(Collected data entries)
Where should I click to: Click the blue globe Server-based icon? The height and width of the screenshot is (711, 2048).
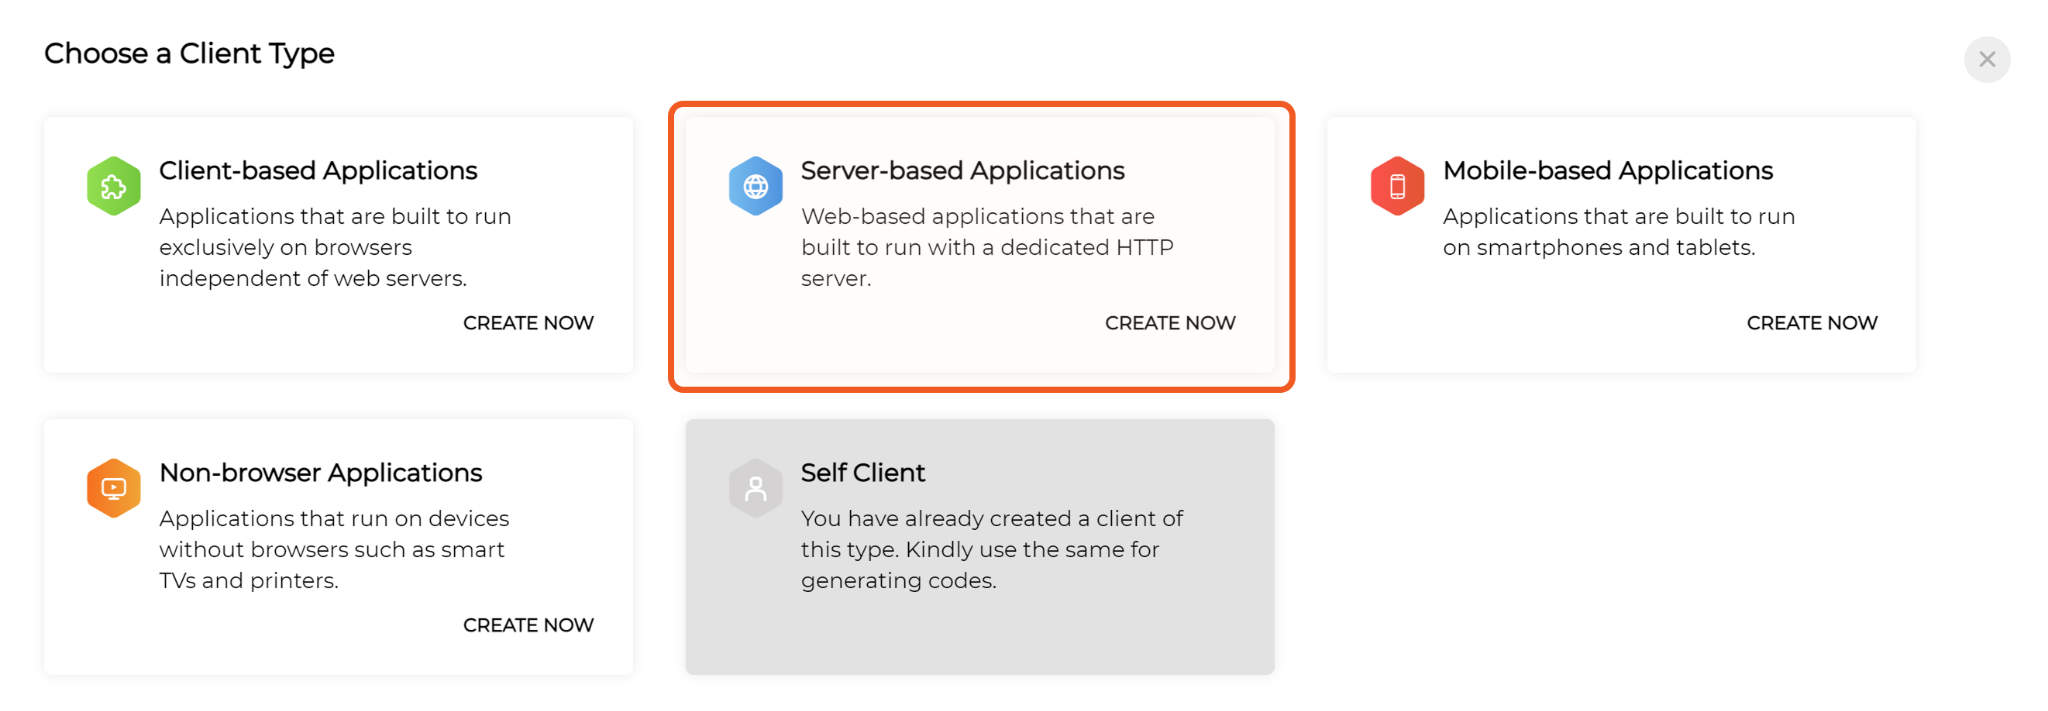(x=755, y=186)
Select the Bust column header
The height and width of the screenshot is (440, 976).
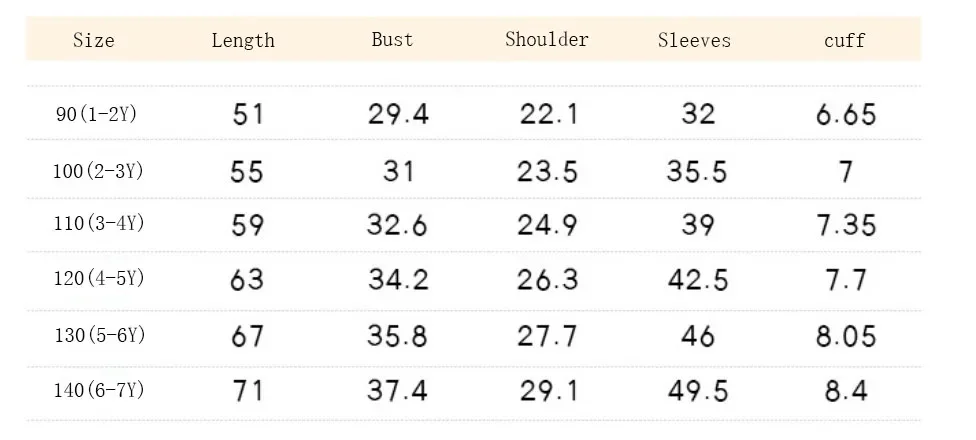click(x=392, y=40)
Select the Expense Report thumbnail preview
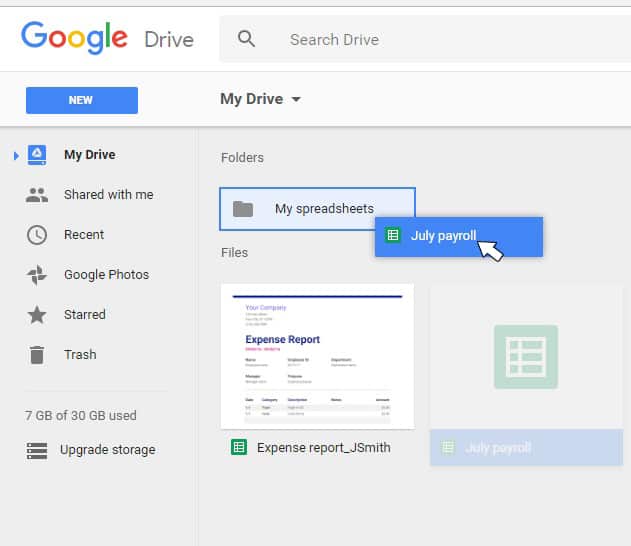The image size is (631, 546). [x=318, y=355]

How to complete this task: Extract, word for word, every line from the one containing "The height and width of the screenshot is (440, 976)." to the end of the data above, both ends included, and leave out the pictures.

Problem solution:
The height and width of the screenshot is (440, 976).
click(x=392, y=40)
Select the Expense Report thumbnail preview
The image size is (631, 546). [x=318, y=355]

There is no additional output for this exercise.